Dec 14 2009
From The Space Library
NASA launched its Wide-Field Infrared Survey Explorer (WISE) aboard a Delta-2 rocket from Vandenberg Air Force Base in California at 9:09 a.m. (EST). Approximately 52 minutes into the flight, the rocket placed the 1,485-pound (673-kilogram) WISE craft into polar orbit 326 miles (525 kilometers) above Earth. From that point, the craft would carry out its mission to map all objects in the sky in infrared light—near-Earth asteroids, stars, planet-forming discs, and distant galaxies. Approximately 3 minutes after separating from the rocket, WISE reoriented itself toward the Sun, enabling it to use its solar panels to generate its own power. Approximately 17 minutes later, valves opened on the craft’s cryostat, a chamber of super-cold hydrogen ice designed to maintain WISE at colder temperatures than the objects the craft would observe. WISE’s primary mission would expire once the frozen hydrogen was depleted, approximately 10 months after launch.
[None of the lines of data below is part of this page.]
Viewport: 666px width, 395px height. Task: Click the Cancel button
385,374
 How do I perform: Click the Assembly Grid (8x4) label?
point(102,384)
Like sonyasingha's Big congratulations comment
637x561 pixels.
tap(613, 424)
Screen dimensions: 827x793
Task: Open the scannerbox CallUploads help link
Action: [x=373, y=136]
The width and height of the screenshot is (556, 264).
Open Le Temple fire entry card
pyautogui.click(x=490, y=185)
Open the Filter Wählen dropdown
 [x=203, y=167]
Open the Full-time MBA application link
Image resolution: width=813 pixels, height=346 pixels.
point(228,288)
Scientists expected the resulting WISE atlas to contain hundreds of millions of objects, which would provide astronomers and space mission designers with a long-lasting infrared roadmap.
NASA, “NASA’s WISE Eye on the Universe Begins All-Sky Survey Mission,” news release 09-286, 14 December 2009, http://www.nasa.gov/home/hqnews/2009/dec/HQ_09-286_WISE_launch.html (accessed 16 December 2011); John Johnson Jr., “NASA Launches New Mapping Spacecraft,” Los Angeles Times, 15 December 2009.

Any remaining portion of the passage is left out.